I have never felt as seasick as I did on the ferry to Macau. Rosanna felt the same way. It was called the “turbojet” and it makes the trip from Hong Kong in 50 minutes. They were 50 long minutes believe me. Still, when we staggered off the ferry and on to land again we were determined to enjoy the 5 hours we’d have before catching the same ferry back. The prospect of the nauseating boat ride home loomed over us the entire duration of our visit unfortunately.
Putting that to one side, arriving by sea into Macau is pretty impressive – the huge casinos that it’s famous for tower above the smaller, more traditional buildings. More money is spent on ‘gaming’ (what you or I would call gambling) in Macau than any other city on earth, including Las Vegas. Because of its Special Administrative Region status, Macau is the gambling location of choice for the 1.3 billion citizens of China. This has given it the worlds highest GDP per capita. The golden “leaves” of the Grand Lisboa casino are very distinct from the typical concrete expanse of most impressive buildings in mainland China.

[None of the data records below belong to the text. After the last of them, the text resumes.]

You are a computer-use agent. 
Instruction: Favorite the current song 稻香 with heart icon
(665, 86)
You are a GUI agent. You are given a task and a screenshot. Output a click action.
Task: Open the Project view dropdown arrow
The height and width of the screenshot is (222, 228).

Macau is often mentioned in the same breath as Hong Kong, their geographical proximity and shared SAR status probably contribute to that, but Macau is actually a much older settlement. The Portuguese had been operating out of Macau for 300 years by the time the Hong Kong was ceded to the British. This means that the buildings of Macau’s old centre have a much more classical feel like the famous facade of the Church of St Paul. After the familiarity of Hong Kong with its UK road signs and modern buildings, Macau did feel very european. Cobbled streets wind their way up to a hill fortress (complete with disused cannons) and from that vantage point you could look out over the city and see the small courtyards and squares where streets intersect.
Macau has some very interesting culinary traditions, the fusion of Portuguese dishes and Cantonese flavours (as well as some African influence from the slaves of the Portuguese) is truly unique… I am told. Unfortunately we didn’t feel up to eating much after the voyage over so in the end we went for something that seemed a little more familiar. Egg tarts are popular here and there is a wonderful bakery called Nam Peng Cafe which sells them fresh at local prices. You aren’t penalised for being a tourist and the delicately spiced egg custard is the best I’ve ever tasted.

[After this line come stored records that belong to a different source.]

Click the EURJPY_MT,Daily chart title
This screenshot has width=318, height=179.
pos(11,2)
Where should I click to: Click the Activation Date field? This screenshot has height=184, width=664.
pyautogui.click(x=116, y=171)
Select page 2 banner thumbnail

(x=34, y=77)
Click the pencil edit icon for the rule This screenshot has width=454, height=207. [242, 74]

In the end 5 hours passed very quickly. We’ve become used to having at least 3 full days to experience a city so we didn’t pack in as much as we could have. Still, I liked what I saw of Macau and would recommend it, just not the boat ride over. They’re building a road bridge to join Macau and Hong Kong – if that ever gets completed then I’d take it instead.
Full pictures from our trip to Macau can be found here:
P.S. I wanted to call this blog post “Patacas Bravas” but Ros wouldn’t let me, something about it being completely irrelevant and potentially culturally insensitive to the Portuguese. Fair enough.